Hack-o-Lantern (1988)

Rating:


USA. 1988.

Crew

Director – Jag Mundhra, Screenplay – Carla Robinson, Story – Burford Hauser, Producer – Raj Mehrotra, Photography – Stephen Ashley Blake, Music – Gregory T. Haggard, Makeup Effects – Kimberly Dominguez & Tracy Shuttleworth, Prosthetics – David Cohen, Production Design – Thomas Atcheson. Production Company – Spencer Films.

Cast

Hy Pyke (Grandpa), Gregory Scott Cummins (Tommy Drendle), Katina Garner (Amanda Drendle), Carla Baron (Vera Drendle), Jeff Brown (Roger Drendle), Patricia Christie (Beth), Michael Potts (Bill Drendle), Larry Coven (Brian), Angel Rush (Nora), Bryson Gerard (Young Tommy)


Plot

Young Tommy Drendle is given a Halloween pumpkin by his grandfather. However, Tommy’s mother smashes it when she finds it comes from his grandfather. Tommy’s father goes off to confront Grandpa, finding him in the midst of a Satanist ceremony – only for Grandpa to kill him and set him alight in his car. Several years later, Tommy has grown up. Grandpa has groomed Tommy so that he can take part in the Satanist ceremony this Halloween. At the same time, friends of Tommy’s sister Vera and brother Roger are being killed by a figure in a Halloween mask.
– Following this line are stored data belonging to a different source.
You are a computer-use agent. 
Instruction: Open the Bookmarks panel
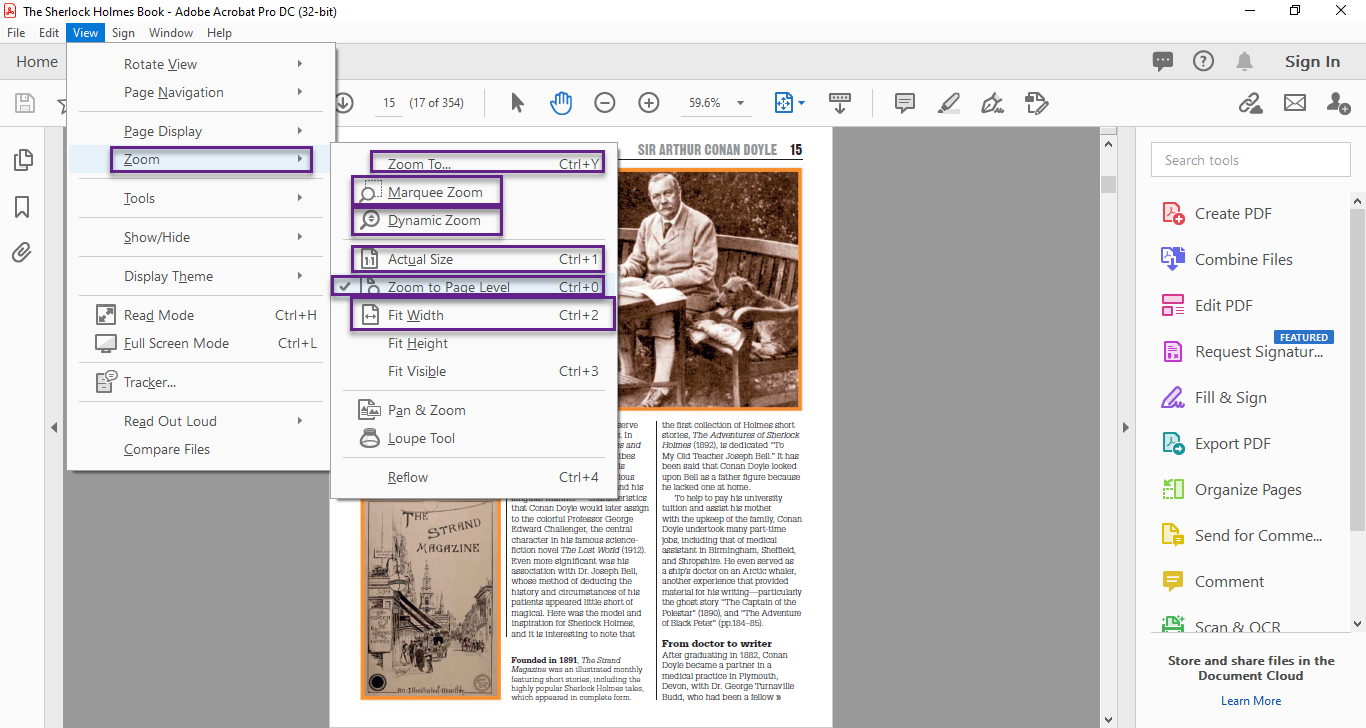(22, 207)
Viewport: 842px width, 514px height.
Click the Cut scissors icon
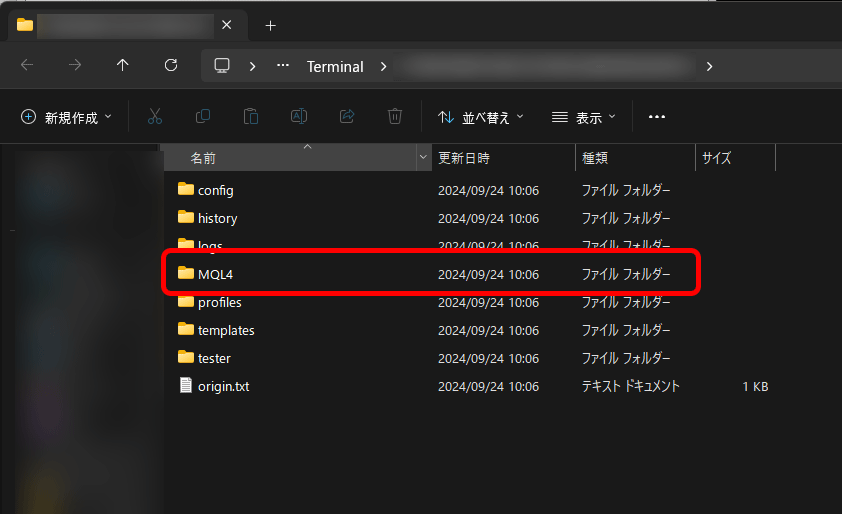tap(154, 117)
Jagmohan Mundhra (1948-2011), billed as Jag Mundhra, was an Indian born director. After directing a couple of films in India in the early 1980s, Mundhra moved to Hollywood and found a career there. He started out making low-budget horror films with the slasher film Open House (1987). Hack-o-Lantern was his second Hollywood film. After having a hit with the erotic thriller Night Eyes (1990), Mundhra spent most of the 1990s and 00s making a good many erotic thrillers with the likes of Eyewitness (1989), The Jigsaw Murders (1989), Last Call (1991), Legal Tender (1991), The Other Woman (1992), Tropical Heat (1993), Wild Cactus (1993), Improper Conduct (1994), Sexual Malice (1994), Tainted Love (1995), Irresistible Impulse (1996), Shades of Gray (1997), Perfumed Garden (2000) and Natasha (2007). In later years, Mundhra had an arthouse hit with the serious dramatic film Provoked: A True Story (2006) about a Punjabi woman jailed for setting her abusive husband on fire.
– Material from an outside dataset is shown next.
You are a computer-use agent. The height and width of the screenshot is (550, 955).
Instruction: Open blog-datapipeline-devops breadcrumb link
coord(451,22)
Hack-o-Lantern feels like a film made without any clear script. There’s a devil worship plot in the background where Hy Pyke’s Grandpa is grooming Gregory Scott Cummins for some pre-destined purpose (exactly what is never made clear) when he comes of age. All of this seems to have something to do with Halloween, meaning that Grandpa in his day guise travels around with a pick-up truck filled with pumpkins. The malevolent influence on Tommy has caused him to turn brooding, possessive of his sister including flying into a rage when he finds her with a guy, and secretly worshipping the Devil. The plot runs around all of these elements, building up to Tommy’s coming of age rituals without ever really going anywhere.
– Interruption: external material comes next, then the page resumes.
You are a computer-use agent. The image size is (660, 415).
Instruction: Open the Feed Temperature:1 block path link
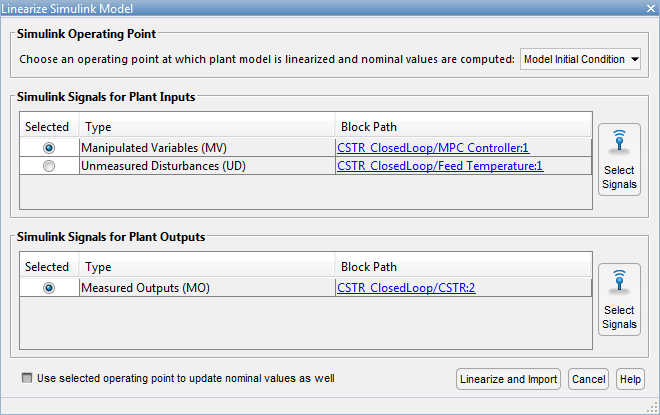(440, 166)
Hy Pike as Grandpa in Hack-o-Lantern (1988)
Hy Pike in a bizarrely awful performance as Grandpa

All of this is interspersed with a series of killings of various girlfriends and boyfriends of the other siblings, although it is not clear how these are tied to the devil worship plot. The most ridiculous of these is a dream sequence had by Gregory Scott Cummins involving a posturing rock band where a scantily clad back-up singer wields a pitchfork and rips off a completely fake-looking severed head. Typically, Jag Mundhra likes to get most of the women in his cast undressed before or in the process of killing them off. In a completely confusing ending, it is revealed [PLOT SPOILERS] that the killings are conducted by the children’s mother (Katina Garner) for reasons unclear.

By far the most bizarre aspect of the film is the performance given by Hy Pyke, the only thing vaguely approaching a known actor that the film has to offer. Pyke was a horrendous over-actor who had minor parts in films ranging from Lemora, A Child’s Tale of the Supernatural (1973) to The First Nudie Musical (1976), Blade Runner (1982) and Vamp (1986). Pyke is an incredibly bad actor. He delivers all his dialogue with overwrought stress as though he has to melodramatically emphasise every syllable at the same time as turning it into a wide-eyed leer. In the scenes where he conducts the occult ceremony, he turns up with rouged cheeks like a bad impression of a drag queen.

It is this ghastly over-acting that gets in the way of even basic plausibility in the film. Although the bad acting is not limited to Pyke and extends to fairly much the whole cast (all unknowns) who seem stiff and awkward in their parts. Gregory Scott Cummins plays his part as all psychotically hyped intensity – he reminds of the classically bad performance given by Eric Freeman in Silent Night, Deadly Night Part 2 (1987).